[Dataset records]
━━━━━━
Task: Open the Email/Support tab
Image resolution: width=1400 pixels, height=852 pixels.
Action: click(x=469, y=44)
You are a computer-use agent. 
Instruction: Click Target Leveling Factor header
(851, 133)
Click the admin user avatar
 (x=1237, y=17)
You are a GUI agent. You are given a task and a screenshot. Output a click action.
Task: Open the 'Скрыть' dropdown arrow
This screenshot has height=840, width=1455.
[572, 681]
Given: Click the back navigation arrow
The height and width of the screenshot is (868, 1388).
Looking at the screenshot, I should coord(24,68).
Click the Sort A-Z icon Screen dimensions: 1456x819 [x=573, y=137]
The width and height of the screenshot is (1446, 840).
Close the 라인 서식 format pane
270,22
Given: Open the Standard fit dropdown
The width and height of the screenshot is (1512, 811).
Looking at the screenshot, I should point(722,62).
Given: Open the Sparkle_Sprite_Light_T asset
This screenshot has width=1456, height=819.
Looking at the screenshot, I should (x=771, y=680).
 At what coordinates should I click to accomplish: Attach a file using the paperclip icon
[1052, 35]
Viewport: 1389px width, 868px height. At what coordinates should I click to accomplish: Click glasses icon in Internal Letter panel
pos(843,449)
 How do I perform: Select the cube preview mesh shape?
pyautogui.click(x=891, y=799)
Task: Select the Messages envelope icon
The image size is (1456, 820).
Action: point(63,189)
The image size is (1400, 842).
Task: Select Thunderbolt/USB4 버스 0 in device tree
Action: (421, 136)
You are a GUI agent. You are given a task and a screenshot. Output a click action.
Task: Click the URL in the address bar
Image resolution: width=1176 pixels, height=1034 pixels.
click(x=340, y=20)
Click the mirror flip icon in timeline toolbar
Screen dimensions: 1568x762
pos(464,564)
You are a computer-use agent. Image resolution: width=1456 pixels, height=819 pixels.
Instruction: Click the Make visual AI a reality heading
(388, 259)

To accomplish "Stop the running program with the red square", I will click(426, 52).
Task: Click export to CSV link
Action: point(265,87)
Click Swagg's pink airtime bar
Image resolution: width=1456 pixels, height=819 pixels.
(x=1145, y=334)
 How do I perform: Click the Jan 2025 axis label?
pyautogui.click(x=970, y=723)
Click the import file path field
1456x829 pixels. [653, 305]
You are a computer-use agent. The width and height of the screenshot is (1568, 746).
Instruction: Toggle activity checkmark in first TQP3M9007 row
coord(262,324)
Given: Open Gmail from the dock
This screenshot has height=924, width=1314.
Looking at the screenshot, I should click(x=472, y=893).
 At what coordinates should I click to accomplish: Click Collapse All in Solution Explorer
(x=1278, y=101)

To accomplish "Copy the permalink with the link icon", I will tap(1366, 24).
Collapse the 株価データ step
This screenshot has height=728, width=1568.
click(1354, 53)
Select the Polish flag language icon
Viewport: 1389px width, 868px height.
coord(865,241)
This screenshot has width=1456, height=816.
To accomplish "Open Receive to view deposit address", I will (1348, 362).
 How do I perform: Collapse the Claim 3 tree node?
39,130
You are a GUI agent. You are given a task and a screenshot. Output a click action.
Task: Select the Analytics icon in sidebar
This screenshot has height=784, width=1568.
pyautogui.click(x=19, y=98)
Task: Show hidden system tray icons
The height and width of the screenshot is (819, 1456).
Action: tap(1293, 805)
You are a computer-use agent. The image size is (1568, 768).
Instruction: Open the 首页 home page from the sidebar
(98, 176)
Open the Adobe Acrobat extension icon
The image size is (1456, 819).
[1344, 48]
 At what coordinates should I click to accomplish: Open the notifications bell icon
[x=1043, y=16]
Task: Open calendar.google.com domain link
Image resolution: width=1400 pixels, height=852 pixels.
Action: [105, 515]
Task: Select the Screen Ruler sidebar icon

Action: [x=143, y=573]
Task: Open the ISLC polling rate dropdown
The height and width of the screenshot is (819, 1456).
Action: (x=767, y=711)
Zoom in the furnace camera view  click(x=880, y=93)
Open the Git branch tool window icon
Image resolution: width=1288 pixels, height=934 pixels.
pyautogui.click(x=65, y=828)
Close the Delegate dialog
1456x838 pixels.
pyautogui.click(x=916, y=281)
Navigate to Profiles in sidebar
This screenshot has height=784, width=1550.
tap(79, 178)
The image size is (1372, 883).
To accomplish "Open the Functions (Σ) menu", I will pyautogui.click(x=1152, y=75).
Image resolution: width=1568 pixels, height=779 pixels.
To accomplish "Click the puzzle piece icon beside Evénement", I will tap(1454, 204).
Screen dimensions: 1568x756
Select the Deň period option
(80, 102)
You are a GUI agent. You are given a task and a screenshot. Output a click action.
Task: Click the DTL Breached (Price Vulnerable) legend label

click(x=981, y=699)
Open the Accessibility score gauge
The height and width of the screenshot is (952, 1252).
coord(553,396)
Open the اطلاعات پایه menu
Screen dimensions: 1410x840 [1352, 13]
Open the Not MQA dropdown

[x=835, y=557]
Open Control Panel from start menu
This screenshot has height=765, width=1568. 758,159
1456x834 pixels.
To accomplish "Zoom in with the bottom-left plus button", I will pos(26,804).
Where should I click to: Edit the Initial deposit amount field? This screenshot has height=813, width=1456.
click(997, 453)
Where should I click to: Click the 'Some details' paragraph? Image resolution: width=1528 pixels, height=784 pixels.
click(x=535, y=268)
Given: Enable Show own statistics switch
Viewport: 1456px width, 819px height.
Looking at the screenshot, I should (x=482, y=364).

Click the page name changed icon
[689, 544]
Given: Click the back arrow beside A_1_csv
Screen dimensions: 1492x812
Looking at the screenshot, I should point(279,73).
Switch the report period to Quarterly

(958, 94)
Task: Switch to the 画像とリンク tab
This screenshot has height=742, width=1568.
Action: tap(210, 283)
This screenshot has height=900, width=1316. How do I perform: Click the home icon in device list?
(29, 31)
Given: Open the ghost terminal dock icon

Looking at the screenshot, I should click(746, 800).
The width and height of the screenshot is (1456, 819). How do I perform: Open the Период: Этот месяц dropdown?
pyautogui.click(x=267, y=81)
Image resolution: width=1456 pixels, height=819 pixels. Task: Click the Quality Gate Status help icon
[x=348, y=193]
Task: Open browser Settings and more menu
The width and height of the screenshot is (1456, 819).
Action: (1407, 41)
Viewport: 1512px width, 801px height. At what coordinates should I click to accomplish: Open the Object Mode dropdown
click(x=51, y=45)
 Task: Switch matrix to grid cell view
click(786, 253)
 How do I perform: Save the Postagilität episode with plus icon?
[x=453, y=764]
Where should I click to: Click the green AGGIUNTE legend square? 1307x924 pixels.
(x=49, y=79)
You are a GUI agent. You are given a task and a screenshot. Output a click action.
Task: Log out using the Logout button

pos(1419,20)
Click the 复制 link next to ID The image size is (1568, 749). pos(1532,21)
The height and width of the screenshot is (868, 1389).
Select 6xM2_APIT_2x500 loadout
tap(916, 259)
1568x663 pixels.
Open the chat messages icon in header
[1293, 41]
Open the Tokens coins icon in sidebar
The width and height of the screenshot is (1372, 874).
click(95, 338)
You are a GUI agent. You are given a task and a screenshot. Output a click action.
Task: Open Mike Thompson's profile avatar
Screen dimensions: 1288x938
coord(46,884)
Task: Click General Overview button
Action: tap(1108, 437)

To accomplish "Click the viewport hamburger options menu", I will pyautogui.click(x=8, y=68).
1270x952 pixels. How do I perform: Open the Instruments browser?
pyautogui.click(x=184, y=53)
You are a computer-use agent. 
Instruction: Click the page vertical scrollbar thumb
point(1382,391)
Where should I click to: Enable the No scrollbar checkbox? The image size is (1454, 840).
━━━━━━
The data above should be returned in full, exactly as written.

== Exercise result ==
Task: Open the Email/Support tab
Image resolution: width=1400 pixels, height=852 pixels.
Action: click(x=469, y=44)
You are a computer-use agent. 
Instruction: Click Target Leveling Factor header
(851, 133)
Click the admin user avatar
 (x=1237, y=17)
You are a GUI agent. You are given a task and a screenshot. Output a click action.
Task: Open the 'Скрыть' dropdown arrow
This screenshot has height=840, width=1455.
[572, 681]
Given: Click the back navigation arrow
The height and width of the screenshot is (868, 1388).
Looking at the screenshot, I should coord(24,68).
Click the Sort A-Z icon Screen dimensions: 1456x819 [x=573, y=137]
The width and height of the screenshot is (1446, 840).
Close the 라인 서식 format pane
270,22
Given: Open the Standard fit dropdown
The width and height of the screenshot is (1512, 811).
Looking at the screenshot, I should point(722,62).
Given: Open the Sparkle_Sprite_Light_T asset
This screenshot has width=1456, height=819.
Looking at the screenshot, I should (x=771, y=680).
 At what coordinates should I click to accomplish: Attach a file using the paperclip icon
[1052, 35]
Viewport: 1389px width, 868px height. At what coordinates should I click to accomplish: Click glasses icon in Internal Letter panel
pos(843,449)
 How do I perform: Select the cube preview mesh shape?
pyautogui.click(x=891, y=799)
Task: Select the Messages envelope icon
The image size is (1456, 820).
Action: point(63,189)
The image size is (1400, 842).
Task: Select Thunderbolt/USB4 버스 0 in device tree
Action: (421, 136)
You are a GUI agent. You are given a task and a screenshot. Output a click action.
Task: Click the URL in the address bar
Image resolution: width=1176 pixels, height=1034 pixels.
click(x=340, y=20)
Click the mirror flip icon in timeline toolbar
Screen dimensions: 1568x762
pos(464,564)
You are a computer-use agent. Image resolution: width=1456 pixels, height=819 pixels.
Instruction: Click the Make visual AI a reality heading
(388, 259)

To accomplish "Stop the running program with the red square", I will click(426, 52).
Task: Click export to CSV link
Action: point(265,87)
Click Swagg's pink airtime bar
Image resolution: width=1456 pixels, height=819 pixels.
(x=1145, y=334)
 How do I perform: Click the Jan 2025 axis label?
pyautogui.click(x=970, y=723)
Click the import file path field
1456x829 pixels. [653, 305]
You are a computer-use agent. The width and height of the screenshot is (1568, 746).
Instruction: Toggle activity checkmark in first TQP3M9007 row
coord(262,324)
Given: Open Gmail from the dock
This screenshot has height=924, width=1314.
Looking at the screenshot, I should click(x=472, y=893).
 At what coordinates should I click to accomplish: Click Collapse All in Solution Explorer
(x=1278, y=101)

To accomplish "Copy the permalink with the link icon", I will tap(1366, 24).
Collapse the 株価データ step
This screenshot has height=728, width=1568.
click(1354, 53)
Select the Polish flag language icon
Viewport: 1389px width, 868px height.
coord(865,241)
This screenshot has width=1456, height=816.
To accomplish "Open Receive to view deposit address", I will (1348, 362).
 How do I perform: Collapse the Claim 3 tree node?
39,130
You are a GUI agent. You are given a task and a screenshot. Output a click action.
Task: Select the Analytics icon in sidebar
This screenshot has height=784, width=1568.
pyautogui.click(x=19, y=98)
Task: Show hidden system tray icons
The height and width of the screenshot is (819, 1456).
Action: tap(1293, 805)
You are a computer-use agent. The image size is (1568, 768).
Instruction: Open the 首页 home page from the sidebar
(98, 176)
Open the Adobe Acrobat extension icon
The image size is (1456, 819).
[1344, 48]
 At what coordinates should I click to accomplish: Open the notifications bell icon
[x=1043, y=16]
Task: Open calendar.google.com domain link
Image resolution: width=1400 pixels, height=852 pixels.
Action: [105, 515]
Task: Select the Screen Ruler sidebar icon

Action: [x=143, y=573]
Task: Open the ISLC polling rate dropdown
The height and width of the screenshot is (819, 1456).
Action: (x=767, y=711)
Zoom in the furnace camera view  click(x=880, y=93)
Open the Git branch tool window icon
Image resolution: width=1288 pixels, height=934 pixels.
pyautogui.click(x=65, y=828)
Close the Delegate dialog
1456x838 pixels.
pyautogui.click(x=916, y=281)
Navigate to Profiles in sidebar
This screenshot has height=784, width=1550.
tap(79, 178)
The image size is (1372, 883).
To accomplish "Open the Functions (Σ) menu", I will pyautogui.click(x=1152, y=75).
Image resolution: width=1568 pixels, height=779 pixels.
To accomplish "Click the puzzle piece icon beside Evénement", I will tap(1454, 204).
Screen dimensions: 1568x756
Select the Deň period option
(80, 102)
You are a GUI agent. You are given a task and a screenshot. Output a click action.
Task: Click the DTL Breached (Price Vulnerable) legend label

click(x=981, y=699)
Open the Accessibility score gauge
The height and width of the screenshot is (952, 1252).
coord(553,396)
Open the اطلاعات پایه menu
Screen dimensions: 1410x840 [1352, 13]
Open the Not MQA dropdown

[x=835, y=557]
Open Control Panel from start menu
This screenshot has height=765, width=1568. 758,159
1456x834 pixels.
To accomplish "Zoom in with the bottom-left plus button", I will pos(26,804).
Where should I click to: Edit the Initial deposit amount field? This screenshot has height=813, width=1456.
click(997, 453)
Where should I click to: Click the 'Some details' paragraph? Image resolution: width=1528 pixels, height=784 pixels.
click(x=535, y=268)
Given: Enable Show own statistics switch
Viewport: 1456px width, 819px height.
Looking at the screenshot, I should (x=482, y=364).

Click the page name changed icon
[689, 544]
Given: Click the back arrow beside A_1_csv
Screen dimensions: 1492x812
Looking at the screenshot, I should point(279,73).
Switch the report period to Quarterly

(958, 94)
Task: Switch to the 画像とリンク tab
This screenshot has height=742, width=1568.
Action: tap(210, 283)
This screenshot has height=900, width=1316. How do I perform: Click the home icon in device list?
(29, 31)
Given: Open the ghost terminal dock icon

Looking at the screenshot, I should click(746, 800).
The width and height of the screenshot is (1456, 819). How do I perform: Open the Период: Этот месяц dropdown?
pyautogui.click(x=267, y=81)
Image resolution: width=1456 pixels, height=819 pixels. Task: Click the Quality Gate Status help icon
[x=348, y=193]
Task: Open browser Settings and more menu
The width and height of the screenshot is (1456, 819).
Action: (1407, 41)
Viewport: 1512px width, 801px height. At what coordinates should I click to accomplish: Open the Object Mode dropdown
click(x=51, y=45)
 Task: Switch matrix to grid cell view
click(786, 253)
 How do I perform: Save the Postagilität episode with plus icon?
[x=453, y=764]
Where should I click to: Click the green AGGIUNTE legend square? 1307x924 pixels.
(x=49, y=79)
You are a GUI agent. You are given a task and a screenshot. Output a click action.
Task: Log out using the Logout button

pos(1419,20)
Click the 复制 link next to ID The image size is (1568, 749). pos(1532,21)
The height and width of the screenshot is (868, 1389).
Select 6xM2_APIT_2x500 loadout
tap(916, 259)
1568x663 pixels.
Open the chat messages icon in header
[1293, 41]
Open the Tokens coins icon in sidebar
The width and height of the screenshot is (1372, 874).
click(95, 338)
You are a GUI agent. You are given a task and a screenshot. Output a click action.
Task: Open Mike Thompson's profile avatar
Screen dimensions: 1288x938
coord(46,884)
Task: Click General Overview button
Action: tap(1108, 437)

To accomplish "Click the viewport hamburger options menu", I will pyautogui.click(x=8, y=68).
1270x952 pixels. How do I perform: Open the Instruments browser?
pyautogui.click(x=184, y=53)
You are a computer-use agent. 
Instruction: Click the page vertical scrollbar thumb
point(1382,391)
Where should I click to: Enable the No scrollbar checkbox? The image size is (1454, 840).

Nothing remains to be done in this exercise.